● WHAT YOU SHOULD DO
Copy out the recipe text on honeysuckle sorbet and watermelon ice below, word for word and line for line.

— start of PASSAGE GIVEN —

4 cups (1 quart) freshly picked honeysuckle blossoms (measure tightly packed but avoid bruising the flowers)

62/3 cups cool water

2 cups sugar

½ teaspoon fresh lemon juice

A tiny pinch of ground cinnamon (Bill takes it up on the tip of a boning knife)

1. Pick over the honeysuckle blossoms carefully, removing all leaves and bits of stem. Place the flowers in a large, nonreactive bowl and pour in 51/3 cups of the water. Place a heavy plate on top to keep the flowers submerged, and let stand on the counter overnight.

2. Next day, place the remaining 11/3 cups water in a small, heavy saucepan and mix in the sugar. Bring to a boil over moderate heat, then boil uncovered for 3 to 5 minutes or until about the consistency of light corn syrup. Remove from the heat, add the lemon juice (to keep the syrup from crystallizing), and cool to room temperature.

3. Meanwhile, strain the honeysuckle infusion, pressing the blossoms gently to extract every drop of nectar. Mix in the cooled syrup, then the cinnamon—“just a speck,” Bill cautions. “You don’t want to taste it but you can tell if it’s not there.”

4. Pour the honeysuckle mixture into an ice cream maker and freeze according to the manufacturer’s directions. Note: Stored tightly covered in the freezer, this sorbet will keep for about two weeks. Soften slightly before serving.

WATERMELON ICE


MAKES 8 SERVINGS

I dote upon watermelon as much as the next Southerner. But instead of devouring it by the slice, I churn it into this easy ice. Short of an A/C, it’s a fast way to take the sizzle out of summer.

— end of PASSAGE GIVEN —
— start of DATA SHOWN —

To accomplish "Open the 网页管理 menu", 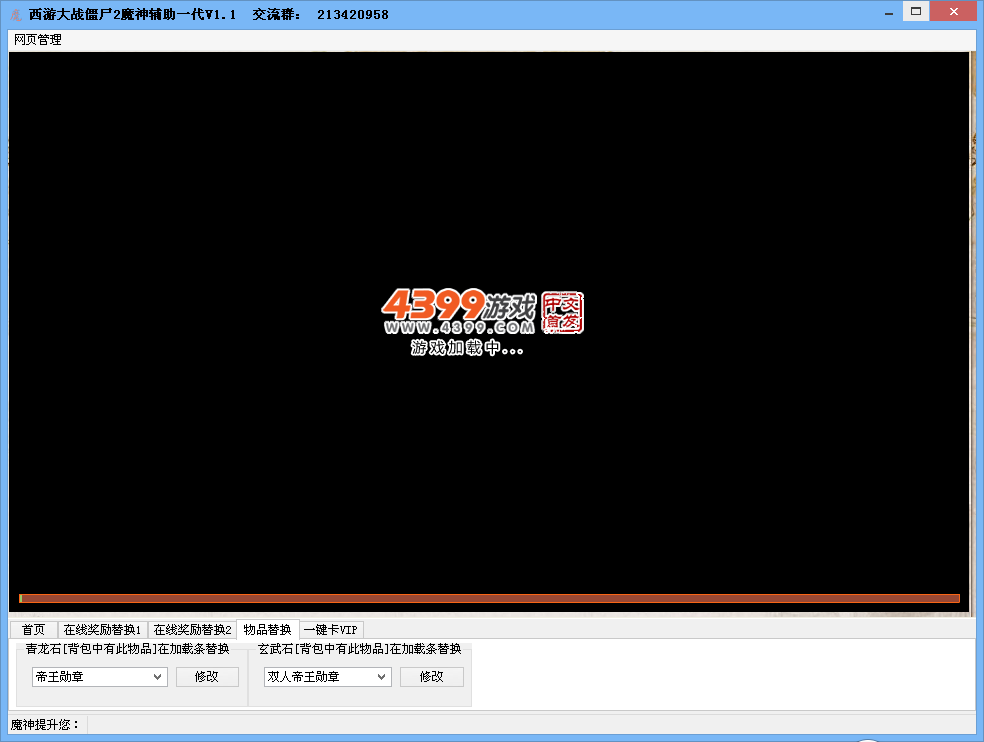I will pyautogui.click(x=37, y=40).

— end of DATA SHOWN —

● SOLUTION FOR THIS PROBLEM
4 cups (1 quart) freshly picked honeysuckle blossoms (measure tightly packed but avoid bruising the flowers)

62/3 cups cool water

2 cups sugar

½ teaspoon fresh lemon juice

A tiny pinch of ground cinnamon (Bill takes it up on the tip of a boning knife)

1. Pick over the honeysuckle blossoms carefully, removing all leaves and bits of stem. Place the flowers in a large, nonreactive bowl and pour in 51/3 cups of the water. Place a heavy plate on top to keep the flowers submerged, and let stand on the counter overnight.

2. Next day, place the remaining 11/3 cups water in a small, heavy saucepan and mix in the sugar. Bring to a boil over moderate heat, then boil uncovered for 3 to 5 minutes or until about the consistency of light corn syrup. Remove from the heat, add the lemon juice (to keep the syrup from crystallizing), and cool to room temperature.

3. Meanwhile, strain the honeysuckle infusion, pressing the blossoms gently to extract every drop of nectar. Mix in the cooled syrup, then the cinnamon—“just a speck,” Bill cautions. “You don’t want to taste it but you can tell if it’s not there.”

4. Pour the honeysuckle mixture into an ice cream maker and freeze according to the manufacturer’s directions. Note: Stored tightly covered in the freezer, this sorbet will keep for about two weeks. Soften slightly before serving.

WATERMELON ICE


MAKES 8 SERVINGS

I dote upon watermelon as much as the next Southerner. But instead of devouring it by the slice, I churn it into this easy ice. Short of an A/C, it’s a fast way to take the sizzle out of summer.